I think it’s very kind and very generous when patients are concerned about how a question that they ask is going to affect me. At the end of the day, it’s your life and it’s your body. And we want you to be as comfortable as you can possibly be in this scenario. As long as you’re not yelling at me and throwing things at me, that would hurt my feelings. But asking for a second opinion on a pathology read or a referral to another institution, those are things that are simply advocating for yourself and not at all… It shouldn’t be insulting to your team.

Stephen Riggs:

Yeah. Stephanie, it’s an interesting… I keep hearing that comment. I really appreciate it. I always think, as providers, I look at the way healthcare is delivered very differently than when it’s being delivered to me. And what I would say back is that doesn’t get on my radar, but I understand that happened. I think that is misinformation, unfortunately. And I’m sure… I’m not suggesting that that doesn’t occur, but I think that is a misrepresentation of how physicians feel in general. I would feel very comfortable saying that most good physician-patient interactions occur bidirectional, receiving and giving, being engaged. It’s much more easy engaging for me to be interacting with you because you’d be a little bit prepared and we can be a little bit thoughtful in discussing. That’s a much easier intellectual interaction and I think a much more helpful interaction than, again, me just sitting back and accepting everything you say.

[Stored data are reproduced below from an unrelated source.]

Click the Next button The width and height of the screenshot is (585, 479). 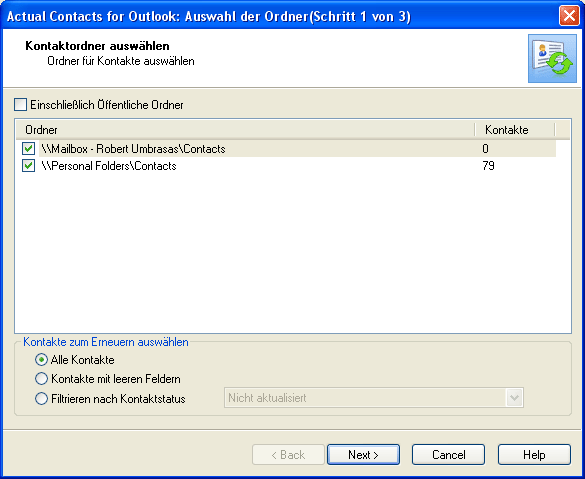[x=363, y=454]
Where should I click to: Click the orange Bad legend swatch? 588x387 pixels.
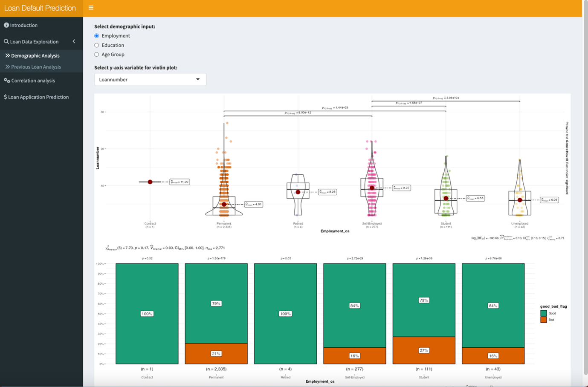tap(544, 320)
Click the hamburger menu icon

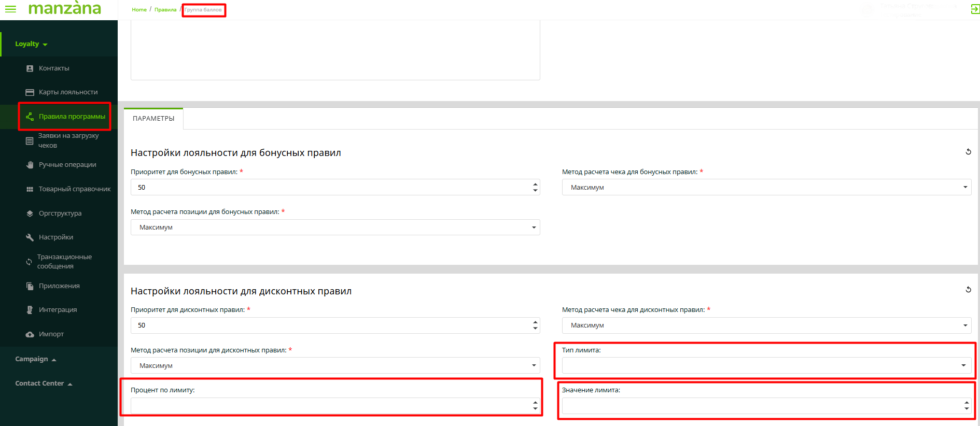pos(10,9)
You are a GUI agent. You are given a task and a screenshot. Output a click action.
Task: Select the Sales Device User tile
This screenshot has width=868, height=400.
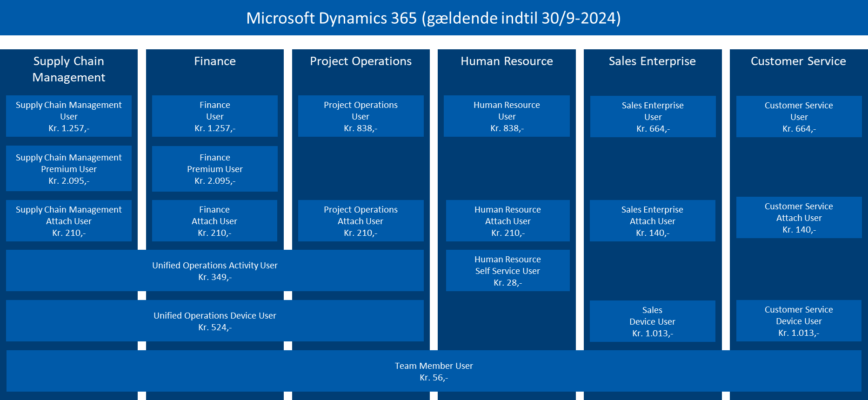[652, 321]
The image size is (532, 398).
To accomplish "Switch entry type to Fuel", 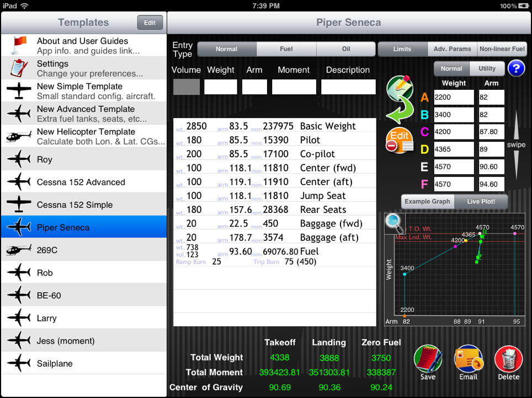I will tap(286, 49).
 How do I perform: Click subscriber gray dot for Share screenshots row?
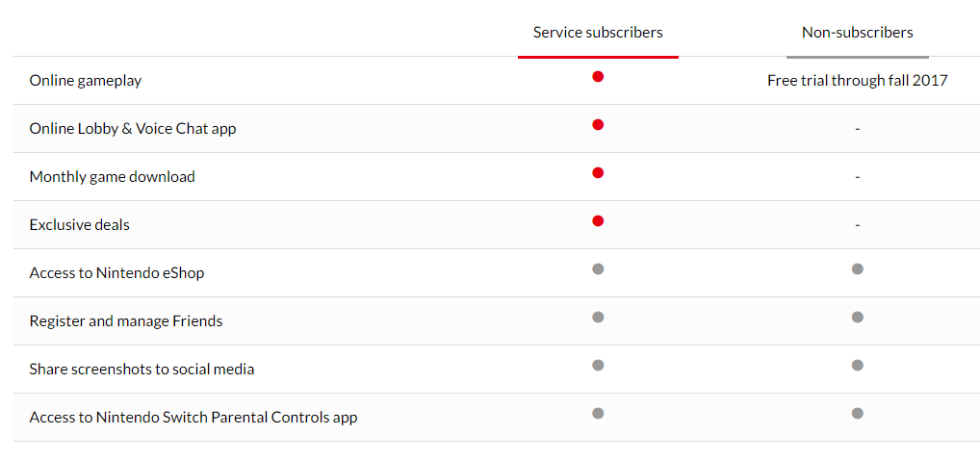click(598, 365)
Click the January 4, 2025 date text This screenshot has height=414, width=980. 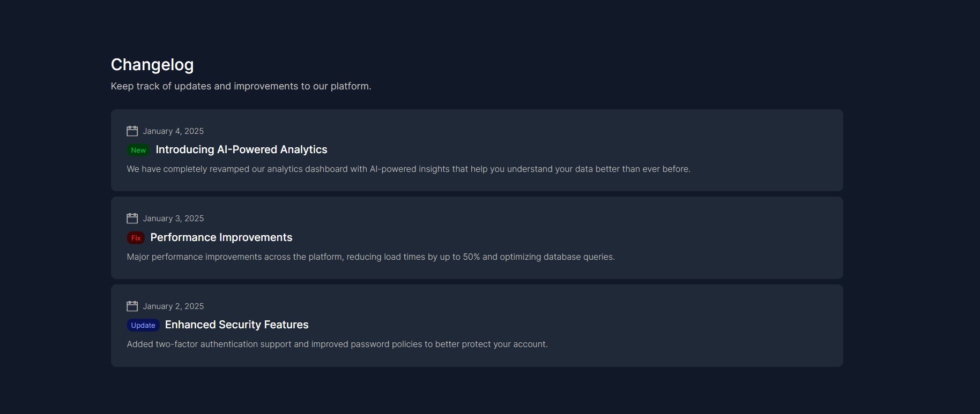173,131
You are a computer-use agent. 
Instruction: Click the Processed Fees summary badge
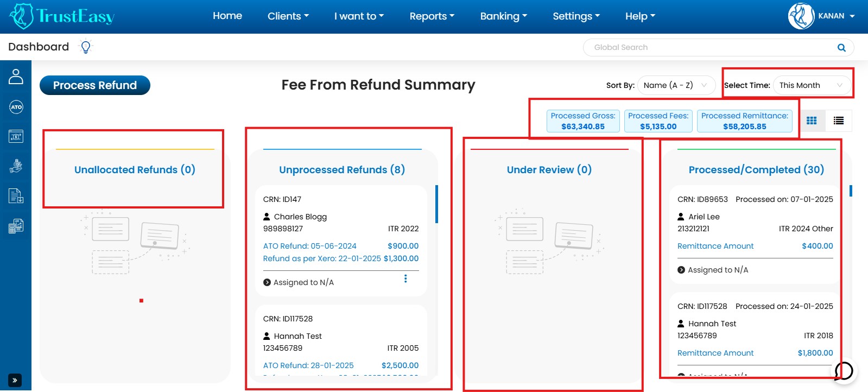tap(658, 121)
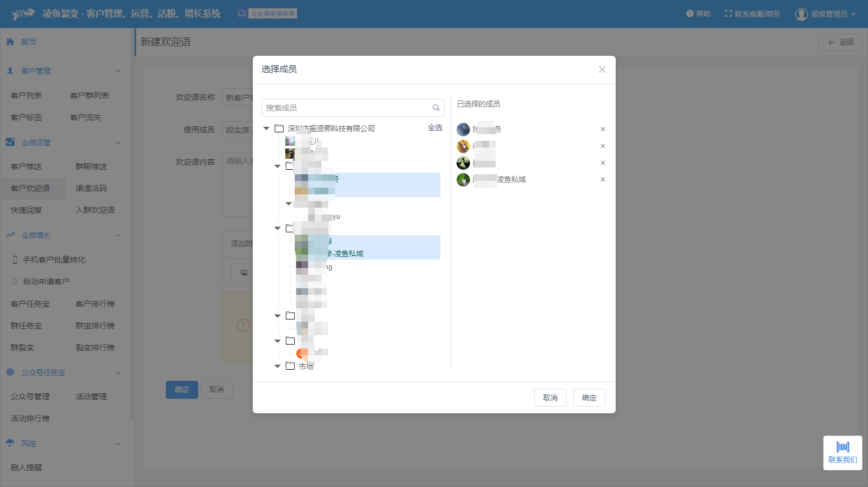Click 全选 to select all company members
The height and width of the screenshot is (487, 868).
[435, 128]
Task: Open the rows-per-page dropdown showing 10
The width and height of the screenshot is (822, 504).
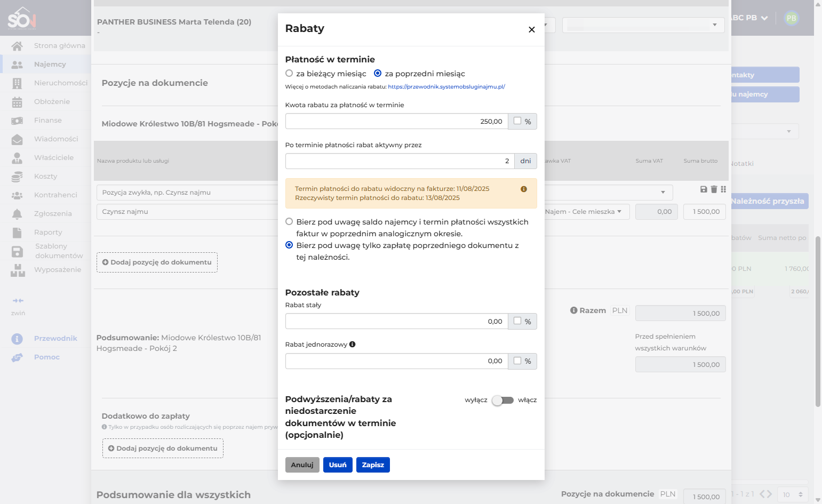Action: click(x=792, y=494)
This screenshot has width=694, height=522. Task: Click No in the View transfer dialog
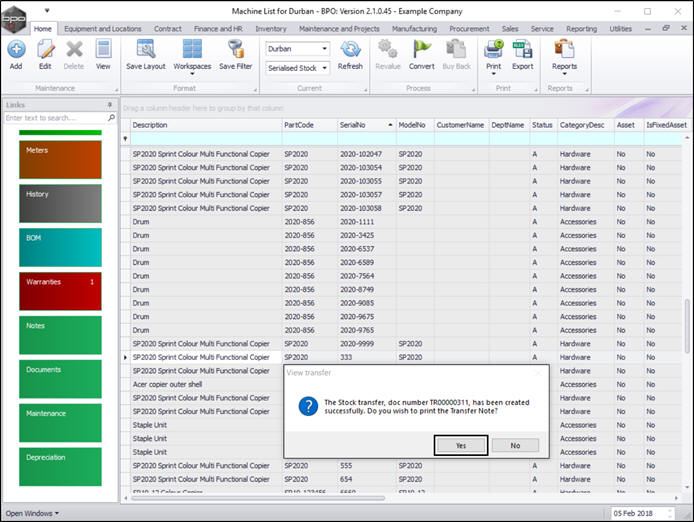tap(515, 445)
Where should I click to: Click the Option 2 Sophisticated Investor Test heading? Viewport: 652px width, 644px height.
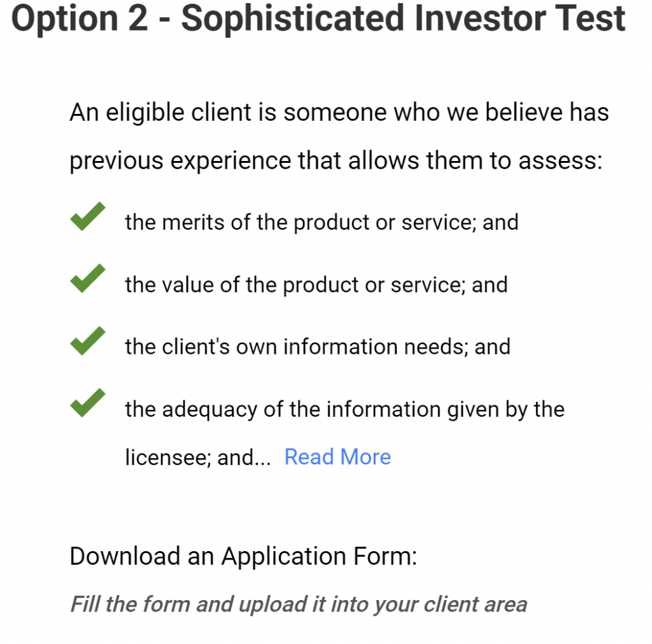tap(318, 18)
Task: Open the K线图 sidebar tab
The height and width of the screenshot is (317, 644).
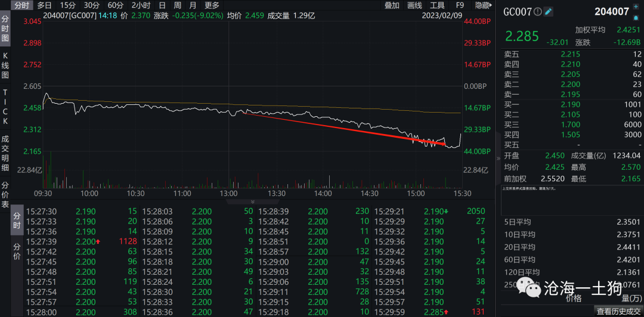Action: click(x=5, y=66)
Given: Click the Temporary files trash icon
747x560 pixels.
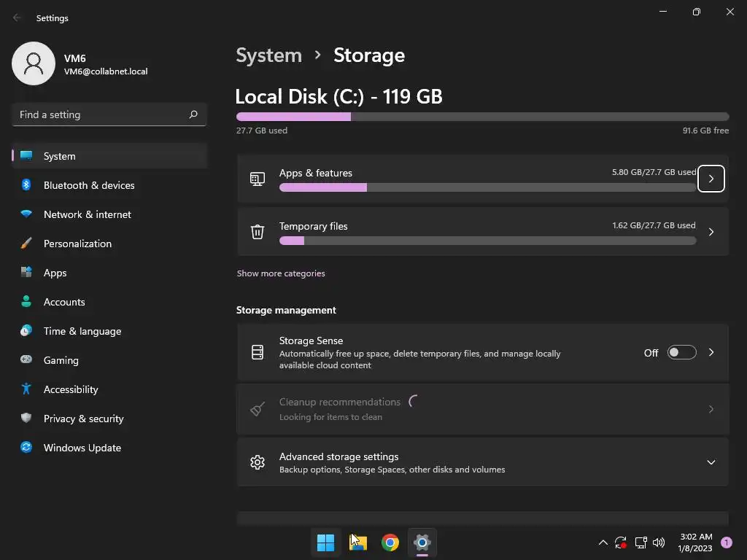Looking at the screenshot, I should [258, 232].
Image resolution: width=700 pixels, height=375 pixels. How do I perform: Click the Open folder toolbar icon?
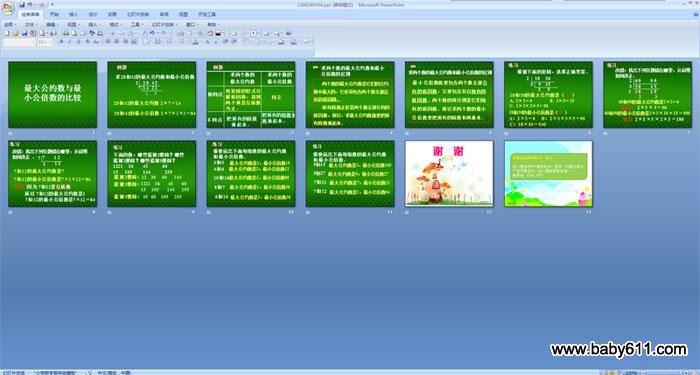(16, 33)
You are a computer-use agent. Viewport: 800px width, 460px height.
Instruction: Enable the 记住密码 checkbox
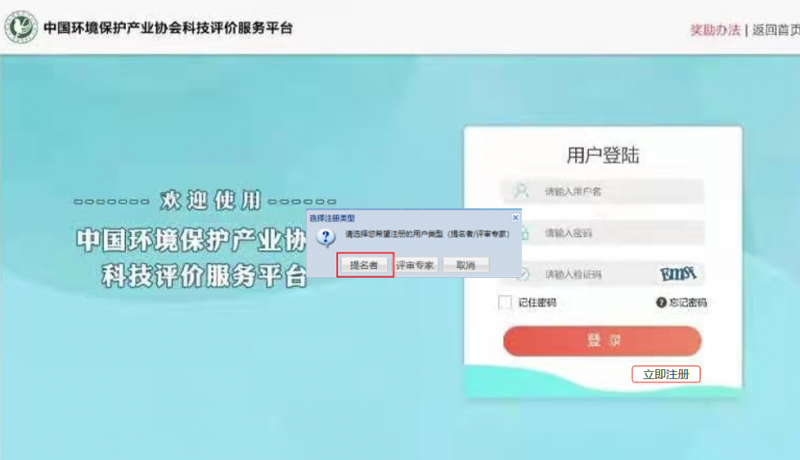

Again, to Mary’s point, you’re trying to help yourself out. You’re trying to get the best care possible. Medical care is no different than life. Sometimes a squeaky wheel gets greased. Right? And you being active and in front of them and knowing that you’re prepared often leads you down to the right place, the higher quality. So you want to assume that position in that interaction.

Stephanie Chisolm:

Right. So being proactive is not being aggressive or rude, it’s standing up for yourself or for your loved one, right? Okay. Well, this has been phenomenal. This is a great resource. I’m very thrilled that we were able to update the content because this is just always such an important topic for patients.